- Problem description
The records that follow are to be copied word for word. Pictures should be omitted.
** Data for this task follows **
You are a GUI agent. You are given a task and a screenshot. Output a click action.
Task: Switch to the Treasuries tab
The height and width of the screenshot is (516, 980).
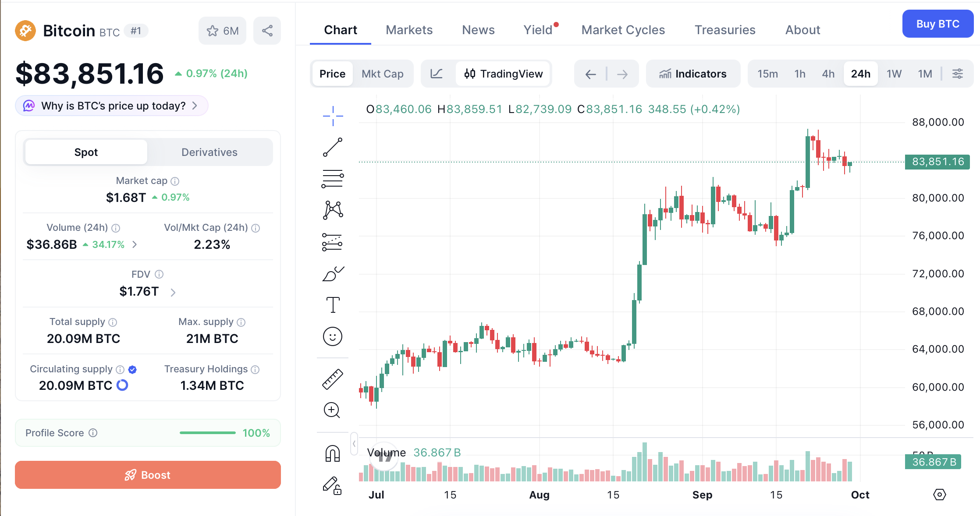click(725, 30)
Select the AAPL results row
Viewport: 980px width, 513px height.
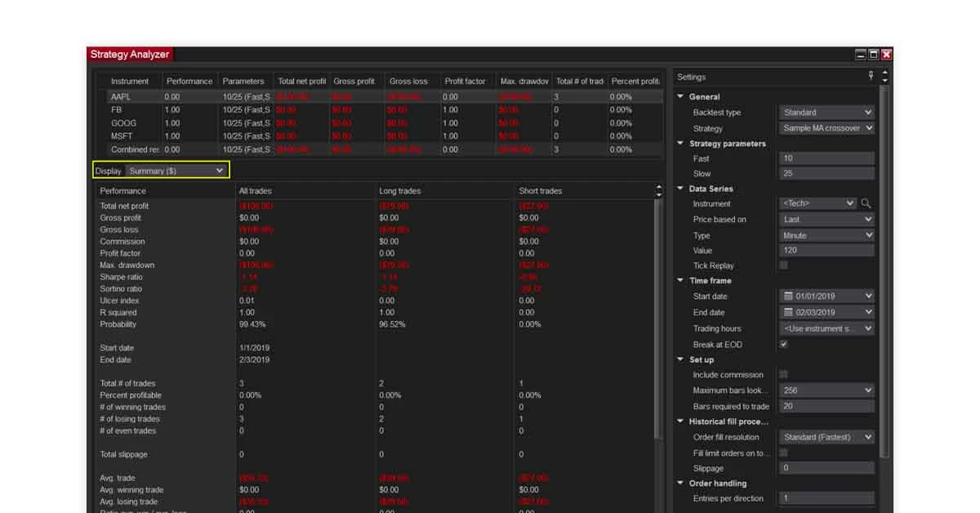(x=131, y=96)
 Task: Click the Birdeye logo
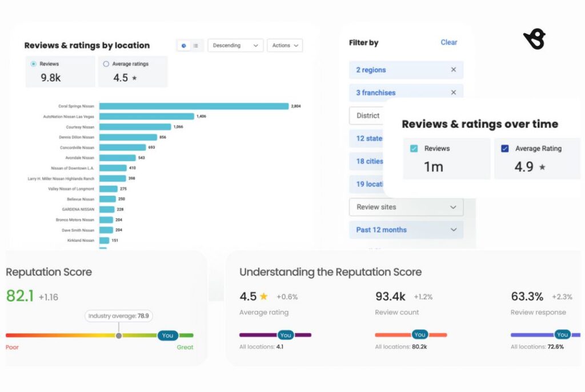pyautogui.click(x=535, y=39)
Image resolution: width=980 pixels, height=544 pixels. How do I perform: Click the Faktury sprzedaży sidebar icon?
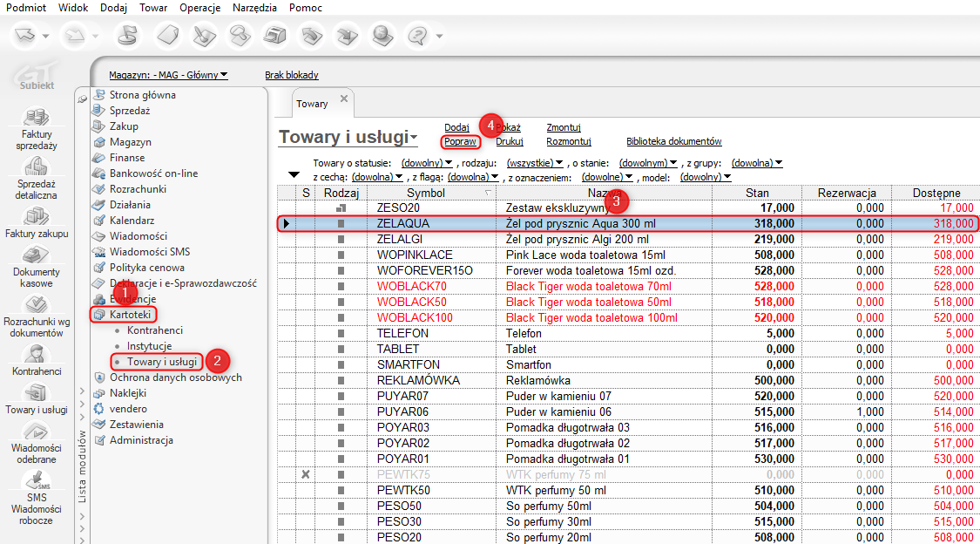pos(37,118)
** End of Data for this task **
- Written solution
You are a GUI agent. You are given a task and a screenshot. Output a click action.
Task: Switch to the Treasuries tab
The height and width of the screenshot is (516, 980).
click(725, 30)
Select the AAPL results row
Viewport: 980px width, 513px height.
(x=131, y=96)
 Task: Click the Birdeye logo
pyautogui.click(x=535, y=39)
Image resolution: width=980 pixels, height=544 pixels. How do I perform: Click the Faktury sprzedaży sidebar icon?
pos(37,118)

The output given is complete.